(Beginning of Exercise passage)
TORONTO (AP) — The first-ever transgender contestant to
compete in the Miss Universe Canada pageant strutted the runway Saturday night,
making it to the penultimate round before losing her bid to win the title.
Jenna Talackova, 23, competed with 61 contestants and was
among the final 12 contestants before failing to make the final five in the
glitzy pageant.
Sahar Biniaz, 26, claimed the crown and advances to the
international Miss Universe competition in December.
Talackova, who was one of four contestants named Miss
Congeniality, was born a male and underwent a sex change four years ago. The
Vancouver, British Columbia, native was initially denied entry to Canada's
pageant because she was not born female. Donald Trump, who runs the Miss
Universe Organization, subsequently overruled that decision last month.
The 6-foot-1 (1.8-meter-1 centimeter) blond beauty, who
towered over her fellow contenders while competing in the bikini and formal
wear contests, garnered most of the attention Saturday night, soliciting loud
cheering and howls each time she appeared on stage.
(End of Exercise passage)
**Exercise requirements:**
1. Name every person mentioned by name in the Miss Universe Canada article.
2. According to the Miss Universe Canada article, is each statement true? Answer yes or no for each, and quote the words that decide it.
(a) Talackova reached the final five of the pageant.
(b) Sahar Biniaz will compete in the international Miss Universe competition in December.
(c) Talackova was the only contestant named Miss Congeniality.
3. Carry on the Miss Universe Canada article from its last sentence.
(Beginning of Dataset excerpts)
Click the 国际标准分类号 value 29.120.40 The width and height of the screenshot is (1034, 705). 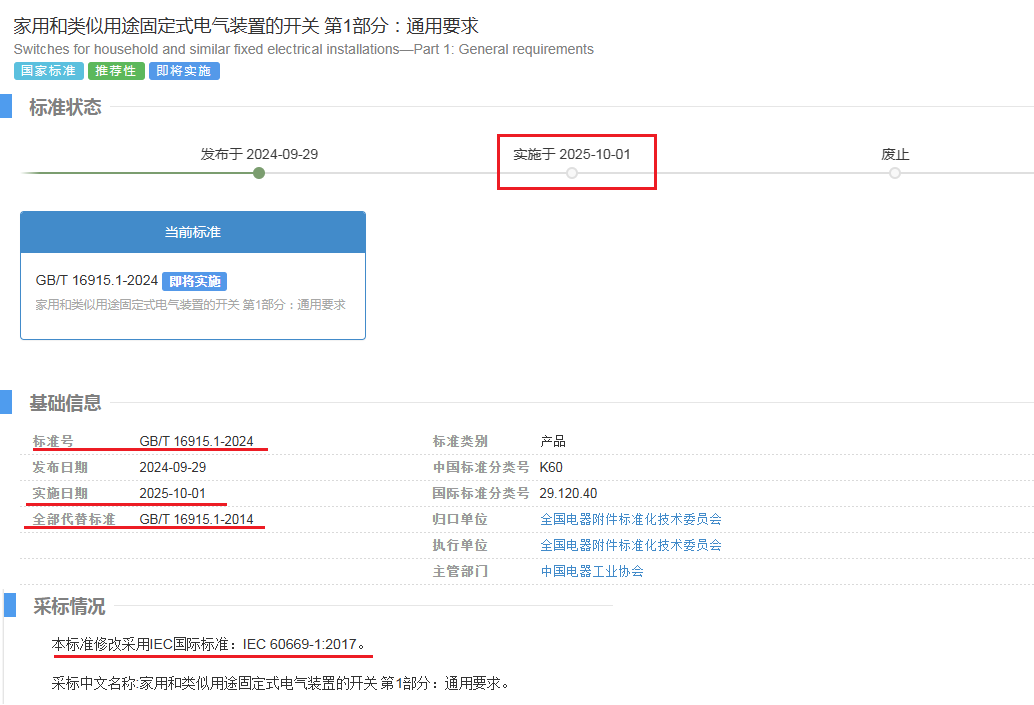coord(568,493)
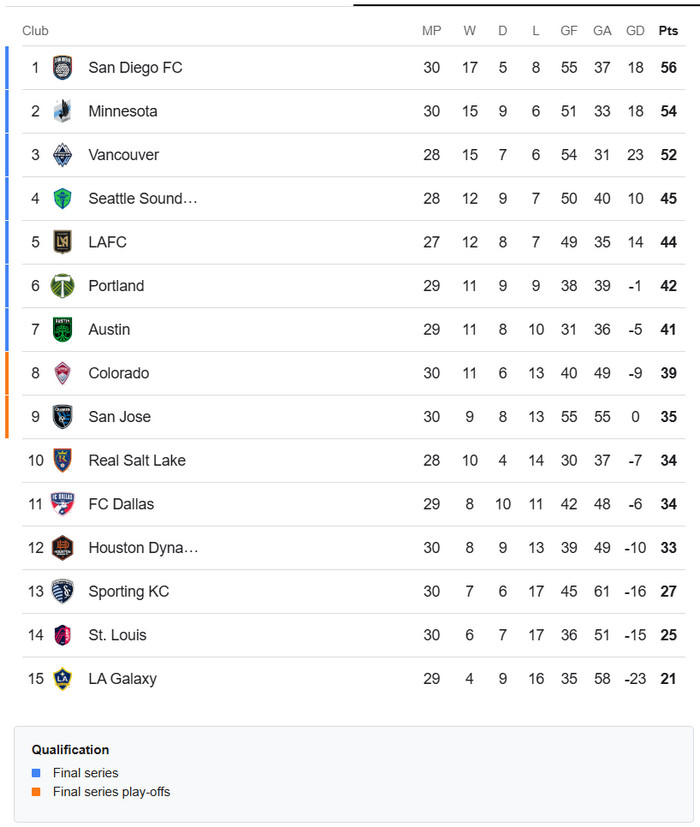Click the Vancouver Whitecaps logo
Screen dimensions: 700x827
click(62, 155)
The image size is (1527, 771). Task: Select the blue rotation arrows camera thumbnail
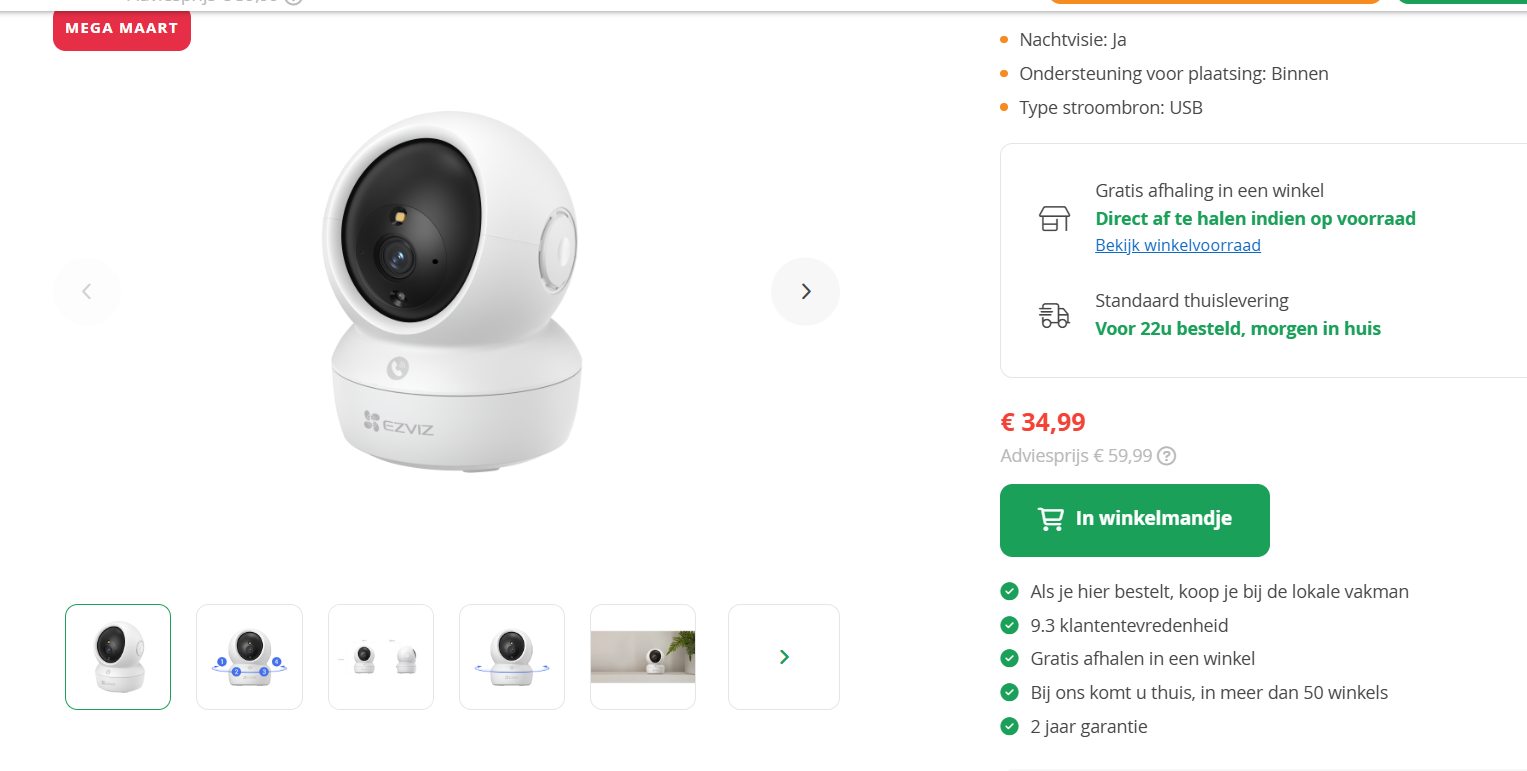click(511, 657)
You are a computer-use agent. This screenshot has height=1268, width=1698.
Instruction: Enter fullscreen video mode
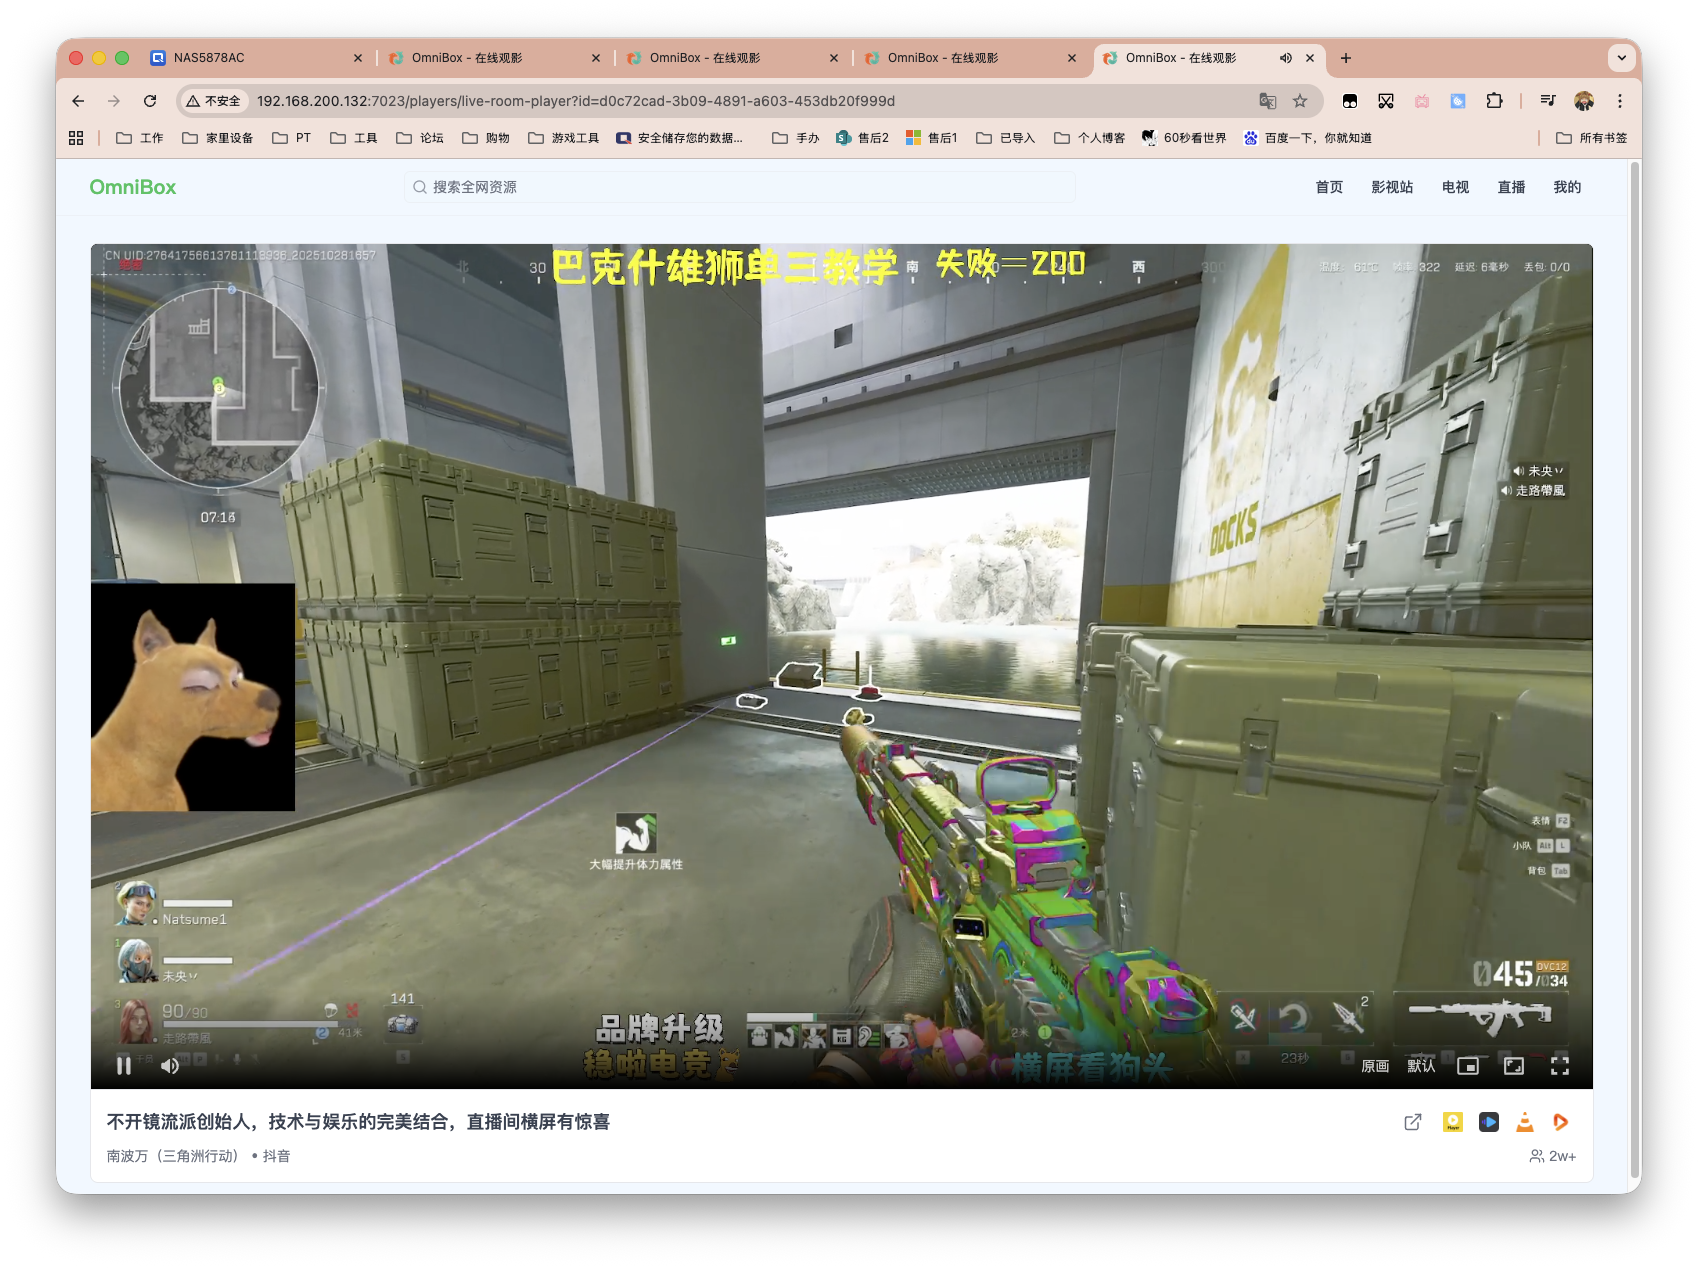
(End of Dataset excerpts)
**Responses for each task:**
1. Jenna Talackova, Sahar Biniaz, Donald Trump

2.
(a) No: "failing to make the final five in the glitzy pageant"
(b) Yes: "advances to the international Miss Universe competition in December"
(c) No: "one of four contestants named Miss Congeniality"

3.
Talackova's involvement in the pageant has drawn
international attention since being denied entry and hiring high-profile lawyer
Gloria Allred to represent her in her battle to be readmitted.
The rules of the contest run by Trump's New York
City-based organization say entrants must be "naturally born"
females. But shortly after Talackova announced a news conference in Los Angeles
with Allred, the Miss Universe Organization said in a statement on its Canada
website that Talackova can compete "provided she meets the legal gender
recognition requirements of Canada, and the standards established by other
international competitions."
Miss Universe organizers have not elaborated on the
statement.
Allred said during Saturday's pageant that Talackova
shouldn't feel too disappointed.
"She's still a winner as far as I'm concerned,"
Allred said during an intermission. "She won an 'herstoric' civil rights
victory and that I think is frankly more important than anything, any victory
she would win, even representing Miss Canada."
Talackova is the child of a Czechoslovakian father and
aboriginal Canadian mother. She has said that she knew early on she was in the
wrong body. Her change of gender was hardly a secret before the event because
she had competed in the 2010 Tiffany Miss International Queen Competition for
transgendered and transsexual women in Pattaya, Thailand. In a video interview
for that pageant, she said she had lived her life as a female since age 4,
began hormone therapy at 14 and changed her sex at 19.
The controversy surrounding her participating in Miss
Universe Canada erupted this spring after a blogger recognized her from the
transsexual beauty contest in Thailand and posted about it.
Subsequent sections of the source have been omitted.